NORD gratefully acknowledges Katherine E. Bruder, MMSc, NORD Editorial Intern from the Emory University Genetic Counseling Training Program and Cecelia A. Bellcross, PhD, MS, CGC, Associate Professor, Director, Genetic Counseling Training Program, Emory University School of Medicine, for assistance in the preparation of this report.
Sandhoff disease is a rare lysosomal storage disease. It causes the destruction of nerve cells (neurodegeneration). This leads to problems with thinking and moving. Sandhoff disease is caused by harmful changes in the HEXB gene. Harmful changes in this gene cause decreased amounts of two enzymes in the recycling centers (lysosomes) of the cell. Without these enzymes, certain fats (lipids) build up in large amounts in the nerve cells. This damages the brain and spinal cord (central nervous system). Sandhoff disease is very similar to Tay Sachs disease.
Lysosomal storage diseases affect the enzymes in the recycling centers (lysosomes) of the cell. Lysosomes use enzymes to break down or “digest” molecules in our cells. When these enzymes are not working properly, the molecules accumulate in harmful amounts. This causes damage to different organs in the body.
Infantile Sandhoff Disease
The most common type of Sandhoff disease causes rapidly progressing mental and motor decline in infancy. Within the first six months of life, infants with Sandhoff disease will experience weakness. They lose skills like turning over, sitting, and crawling. They can also have trouble with feeding, overreaction to loud sudden noises, delayed speech, early blindness, seizures, heart murmur, and continuously tight muscles (spasticity). A doctor may notice red spots in the back of the eye (cherry-red spots of the macula) and an abnormal reflex of the foot that indicates damage to the nervous system (the Babinski reflex). Other signs of Sandhoff disease can include a large head (macrocephaly) and unique facial features. Infants with this form of Sandhoff disease usually do not live past 2-5 years.
Juvenile and Adult Sandhoff Disease
Sandhoff disease can also happen in older children and adults. These individuals will experience a slower mental and motor decline than in infantile Sandhoff disease. The onset and severity of symptoms can vary. A specific symptom of later-onset Sandhoff disease is muscle weakness affecting the muscles of the arms, legs, and hips. Other symptoms include muscle loss (muscle atrophy), balance problems, uncontrollable muscle contraction (dystonia), damage to nerves controlling involuntary bodily functions (autonomic neuropathy), a loss of intellectual function (cognitive dysfunction), psychiatric illness and dementia.
Sandhoff disease is caused by harmful mutations in a gene called HEXB. These gene mutations cause decreased amounts of two important enzymes: beta-hexosaminidase A and beta-hexosaminidase B. These enzymes are found in the recycling centers (lysosomes) of the cell and their job is to break down fatty substances called GM2 gangliosides and globosides.
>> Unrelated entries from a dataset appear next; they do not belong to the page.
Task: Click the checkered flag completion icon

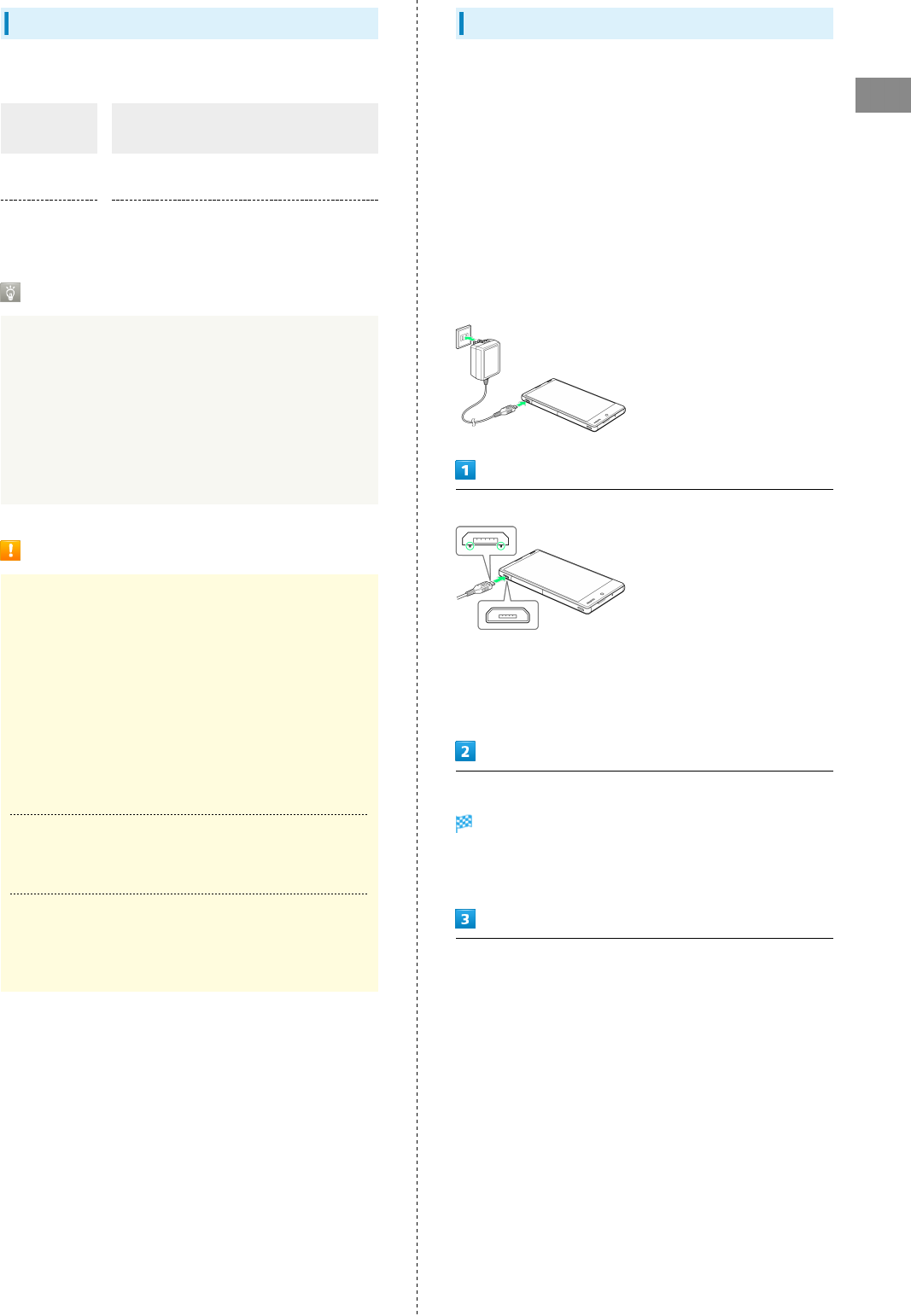Action: [464, 824]
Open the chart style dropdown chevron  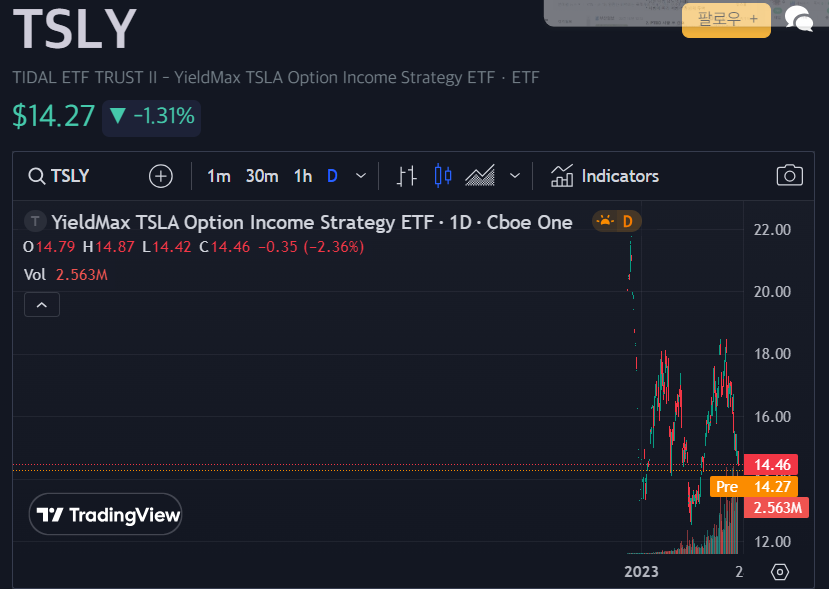[515, 175]
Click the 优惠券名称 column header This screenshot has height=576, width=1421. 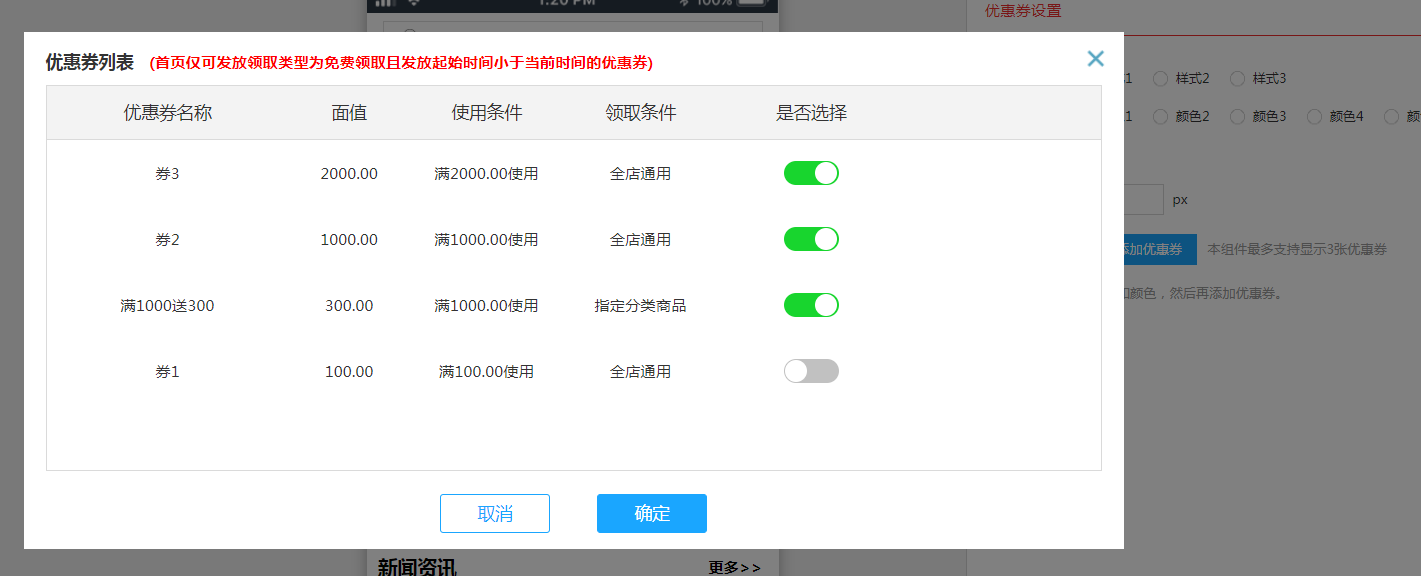pos(167,113)
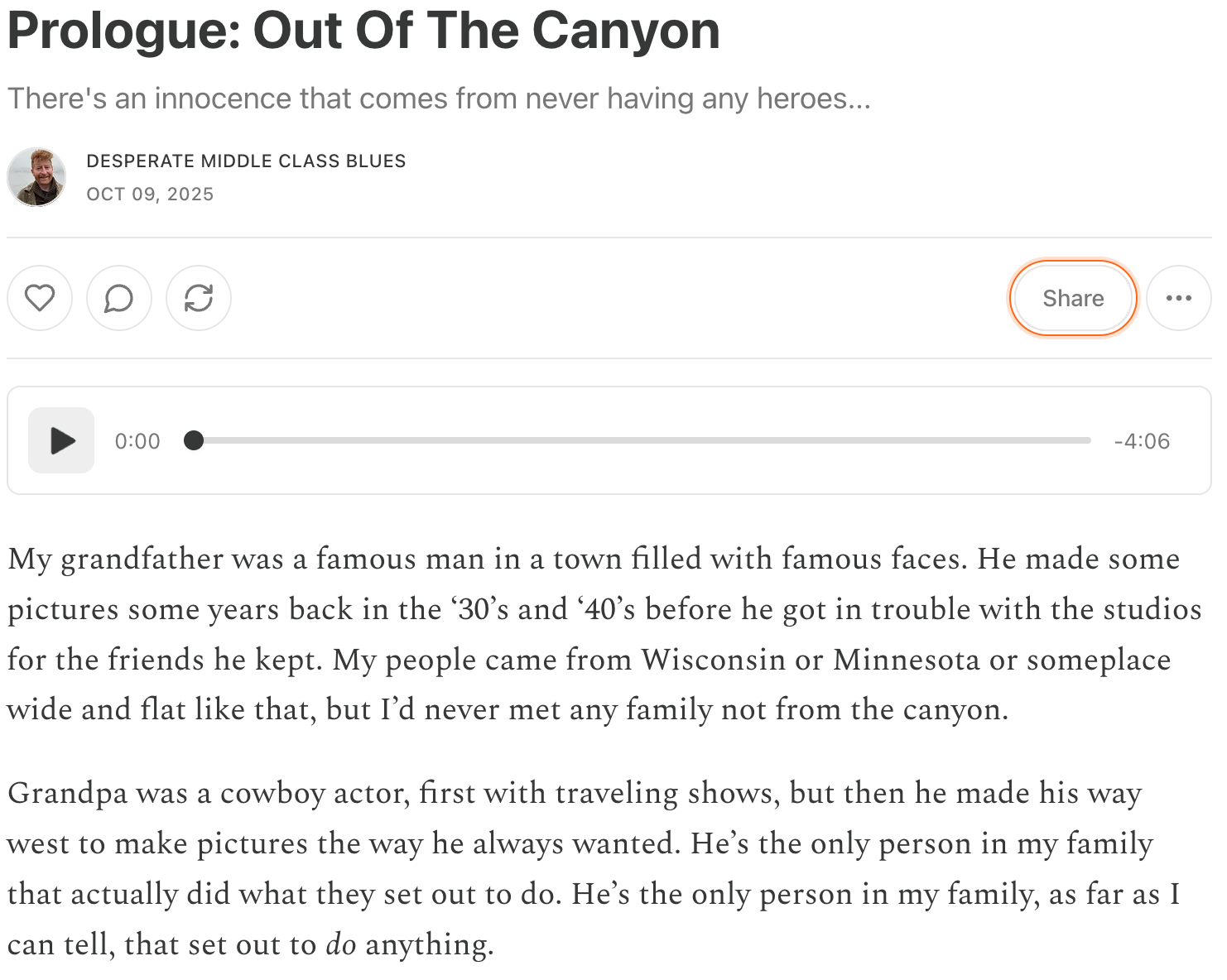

The symptoms of Sandhoff disease happen because these fats (lipids) accumulate in harmful amounts in the brain and nerve cells. This damages the brain and spinal cord (central nervous system).
Sandhoff disease is inherited in an autosomal recessive pattern. Recessive genetic disorders occur when an individual inherits a non-working gene from each parent. If an individual receives one working gene and one non-working gene for the disease, the person will be a carrier for the disease, but usually will not show symptoms. The risk for two carrier parents to both pass the non-working gene and, therefore, have an affected child is 25% with each pregnancy. The risk to have a child who is a carrier, like the parents, is 50% with each pregnancy. The chance for a child to receive working genes from both parents is 25%. The risk is the same for males and females.
Sandhoff disease is a rare disorder that is estimated to affect 1 in 1,000,000 individuals. It affects males and females in equal numbers. Sandhoff disease occurs in multiple populations but may be most common in the Creole population of Argentina, Metis citizens of Saskatchewan, Canada and people with Lebanese ancestry.
Sandhoff disease is commonly diagnosed by testing the activity of the beta-hexosaminidase A and beta-hexosaminidase B enzymes (enzyme assays). People with Sandoff disease have reduced or absent activity of both enzymes. Genetic testing is used to confirm the diagnosis.
There is currently no cure for Sandhoff disease. Management is based on the symptoms and is mostly supportive. Supportive treatment includes ensuring proper nutrition and hydration, keeping the airway open, and seizure control with anticonvulsants.
Genetic counseling is recommended for affected individuals and their families.